START Exercise data

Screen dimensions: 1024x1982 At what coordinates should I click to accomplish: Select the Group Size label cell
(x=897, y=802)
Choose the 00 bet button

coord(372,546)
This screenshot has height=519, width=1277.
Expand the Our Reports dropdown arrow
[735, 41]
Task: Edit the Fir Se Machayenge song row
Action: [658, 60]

END Exercise data

• _Assignment_: Take the lines above and print them exactly.

• _Written answer_:
Screen dimensions: 1024x1982 At what coordinates should I click to accomplish: Select the Group Size label cell
(x=897, y=802)
Choose the 00 bet button

coord(372,546)
This screenshot has height=519, width=1277.
Expand the Our Reports dropdown arrow
[735, 41]
Task: Edit the Fir Se Machayenge song row
Action: [658, 60]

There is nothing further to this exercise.